## EXERCISE DESCRIPTION
Write out the full set of records exactly. Any pictures in them do not belong in the copy.

------------------------------

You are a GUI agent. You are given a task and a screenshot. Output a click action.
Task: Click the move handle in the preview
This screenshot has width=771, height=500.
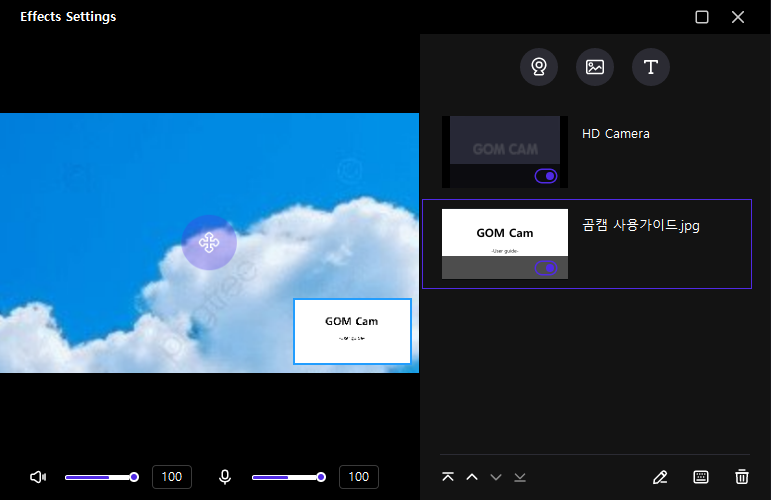point(209,242)
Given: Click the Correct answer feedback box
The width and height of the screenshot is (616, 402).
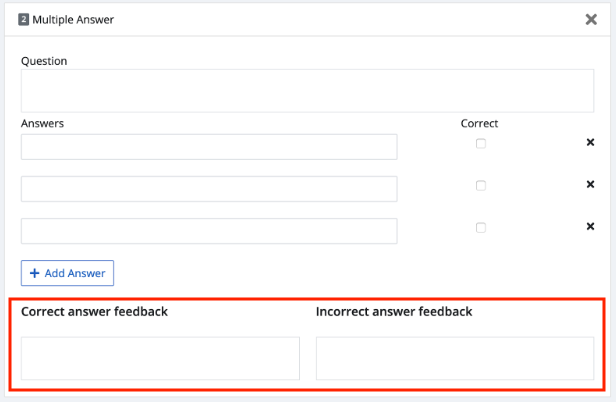Looking at the screenshot, I should click(160, 358).
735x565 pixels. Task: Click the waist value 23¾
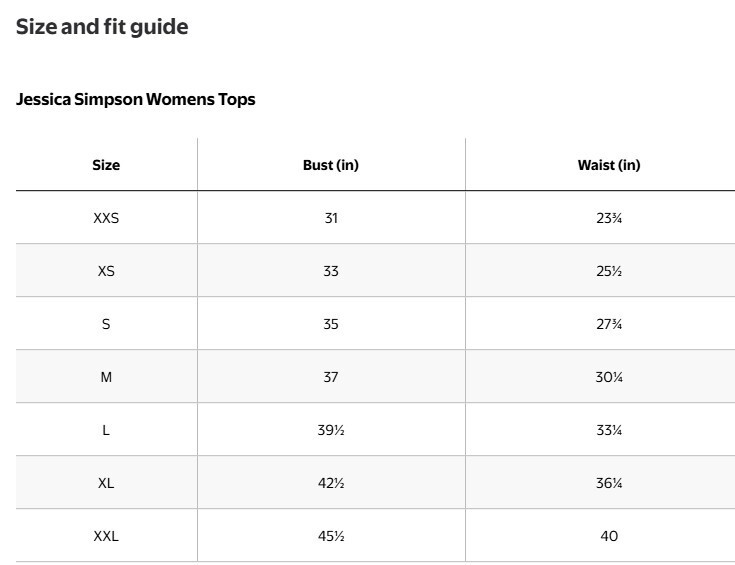(x=609, y=218)
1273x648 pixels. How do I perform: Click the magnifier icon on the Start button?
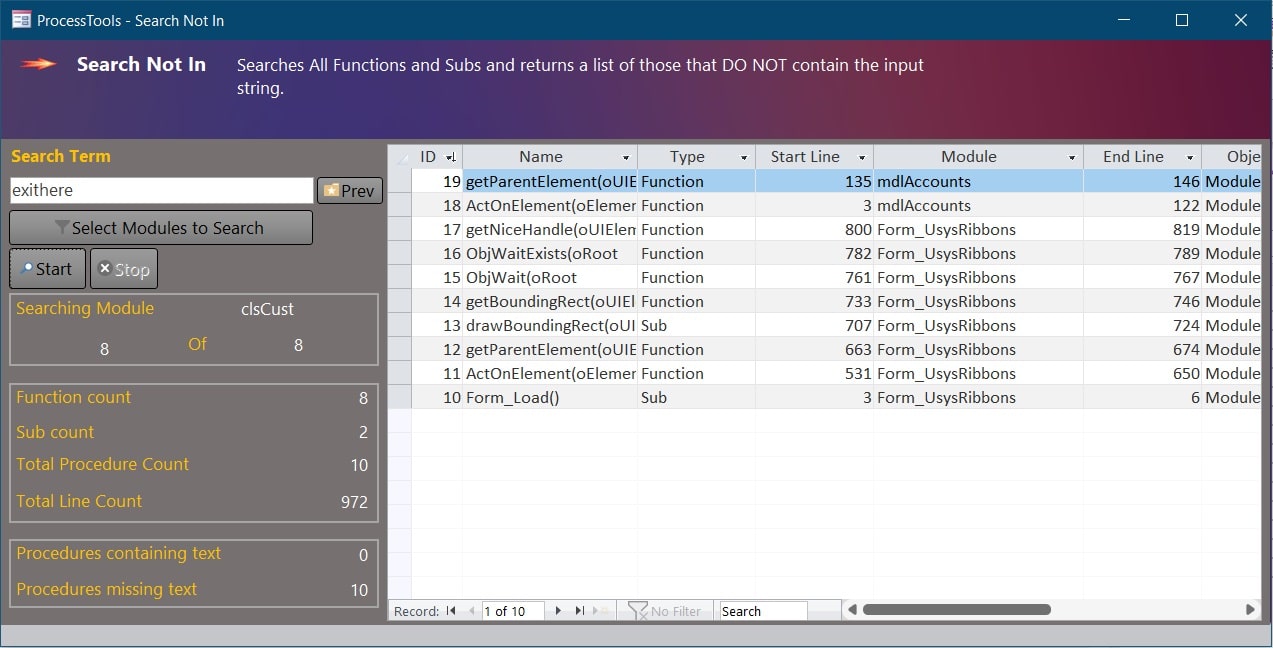coord(28,268)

------------------------------

## TASK ANSWER
You are a GUI agent. You are given a task and a screenshot. Output a click action.
Task: Click the move handle in the preview
This screenshot has width=771, height=500.
point(209,242)
Given: Click the Correct answer feedback box
The width and height of the screenshot is (616, 402).
Looking at the screenshot, I should click(160, 358).
735x565 pixels. Task: Click the waist value 23¾
(x=609, y=218)
1273x648 pixels. How do I perform: Click the magnifier icon on the Start button?
coord(28,268)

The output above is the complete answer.